Text excerpt:
○ ○ ○ ○ ○ ○ ○
= 2023-2026 biolab investigations in the United States =

Between 2023 and 2026, two home biolabs in California and Nevada were discovered, with the links between both labs subsequently investigated by the US Federal Bureau of Investigation.

== Background ==
Privately owned biological labs in the United States are regulated by a "patchwork of partially overlapping regulations that cover different types of work and exist at different levels of scale, such as the institution, city, county, state, and nation". For laboratories handling a select list of biological agents, extensive and unified federal oversight exists.

== Reedley lab ==
In late 2023, an illegal biolab was discovered in Reedley, California. The lab contained "pathogen-labeled containers", with labels that included dengue fever, HIV, and malaria, along with approximately about 1,000 mice that police believe were used as test subjects. Jia Bei Zhu, a Chinese national was subsequently arrested in October 2023 and indicted in November 2023 on charges of distributing adulterated and misbranded medical items, including coronavirus tests.

== Las Vegas lab ==
In February 2026, an illegal home biolab was raided in Las Vegas, Nevada by Las Vegas Metropolitan Police. The lab contained "multiple refrigerators, a freezer, and other laboratory-type equipment, along with numerous bottles and jugs containing unknown liquid substances" within a locked garage. Ori Solomon, an Israeli national, was arrested after police searched a second Las Vegas home, both properties believed to be managed by Solomon.

Police stated Solomon was the main "agent and conspirator" with an individual connected to the investigation into the Reedley lab.
○ ○ ○ ○ ○ ○ ○
Study material:

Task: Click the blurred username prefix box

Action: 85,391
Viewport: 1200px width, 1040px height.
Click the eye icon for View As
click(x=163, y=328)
○ ○ ○ ○ ○ ○ ○
What you will do: Please reproduce the biolab investigations article word for word, starting at "Between 2023 and" and ending at "Bureau of Investigation.".

Finished exercise:
Between 2023 and 2026, two home biolabs in California and Nevada were discovered, with the links between both labs subsequently investigated by the US Federal Bureau of Investigation.